Introdução: A
comunicação e informação médica aos pacientes com câncer têm sido um importante
tema em oncologia nas últimas décadas, refletindo as mudanças ocorridas na atitude dos
médicos frente aos direitos éticos dos pacientes em receber informação. Padrões
culturais de comportamento e características individuais podem determinar a preferência
ou não pela informação. Objetivos: Conhecer as necessidades de
informação geral e específica que pacientes com câncer têm sobre sua condição
médica e se existe correlação com sintomas psiquiátricos menores. Determinar as
características sócio-demográficas relacionadas com querer informação ou não. Métodos:
298 pacientes foram entrevistados em centro oncológico em São Paulo, através de
questionários específicos. Um estudo piloto foi realizado previamente para detectar
possíveis dificuldades no manuseio do material. Resultados: 95% dos
pacientes entrevistados gostariam de receber informação sobre sua doença ,
principalmente se o que têm é câncer (95%), quais são as chances de cura (89%) e
conhecer os efeitos colaterais do tratamento (94%). Querer ou não informação não
esteve relacionado com os dados sócio-demográficos, com ser caso ou não caso pelo
SRQ-20, porém homens jovens querem mais informação que homens mais velhos. Os sintomas
mais freqüentes no SRQ-20 foram os relacionados a sintomas depressivos e mais expressivos
em homens jovens. Conclusões: Diante destes resultados é importante
reconhecer que a comunicação aos pacientes com câncer envolve desejo dos pacientes em
receber informações médicas, porém, é preciso levar em consideração as diferenças
individuais, identificando os mais vulneráveis e deprimidos, para propor intervenções
adequadas.
Introduction:
Communicating and providing medical information to patients with cancer has been a major
issue in oncology, reflecting the trend of physicians to respect the ethical rights of
patients in requiring and receiving information about their diseases Objectives:
To assess the patients' need for generic and specific information on their diseases and
medical conditions, and determine whether such need has a correlation with minor
psychiatric symptoms. To correlate the need for information and socio-demographic
characteristics. Methods: 298 patients were interviewed with specific
questionnaires at an oncology treatment center in São Paulo. A pilot study was
previously conducted to identify potential problems in the handling of the materials. Results:
95% of the sample would like to receive information about their condition, specially if
the diagnosis is cancer, about the chances of cure (89%), and about the side effects of
the treatment (94%). No correlation was found between demographic characteristics
and the need for information, regardless of being considered a case by SRQ-20.

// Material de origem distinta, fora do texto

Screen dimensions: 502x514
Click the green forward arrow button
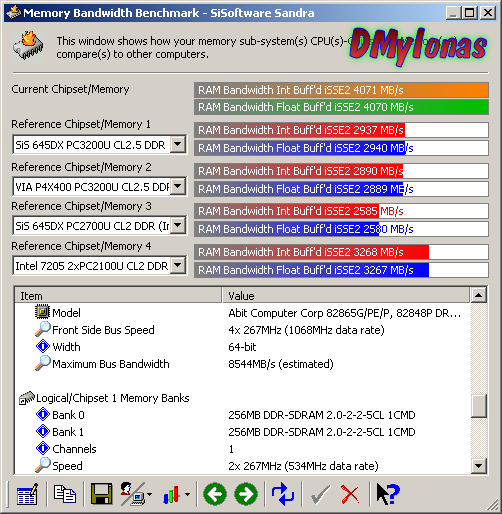[246, 494]
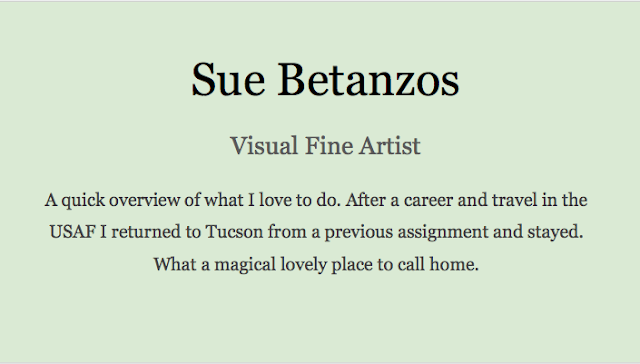Click the word previous in the second line
640x364 pixels.
(x=358, y=232)
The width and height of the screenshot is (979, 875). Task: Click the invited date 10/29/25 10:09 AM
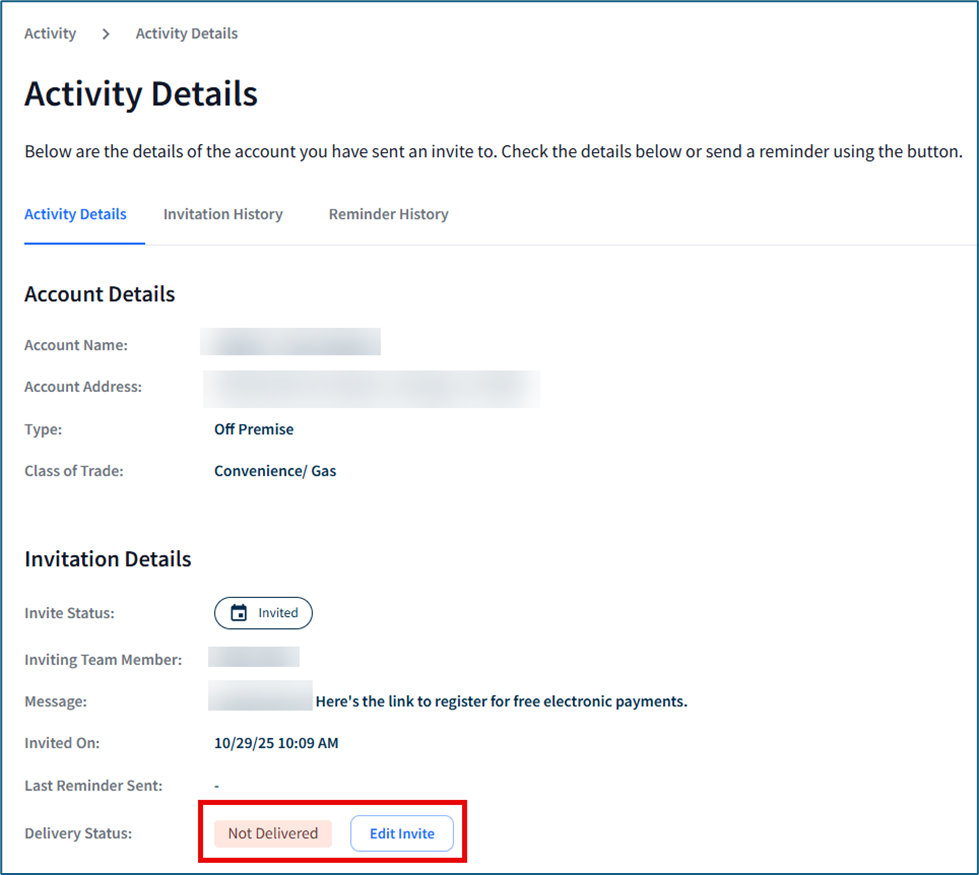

However, younger men tended to demand more information than older men. The most
frequent symptoms observed in the SRQ-20 were those related to depressive symptoms, and
they were stronger in younger men.
Conclusions: In face of these results, it is important to acknowledge
that providing information to patients with cancer is a need to receive such
information. To offer adequate intervention, one should take into consideration
individual characteristics and identifying patients more vulnerable and depressed.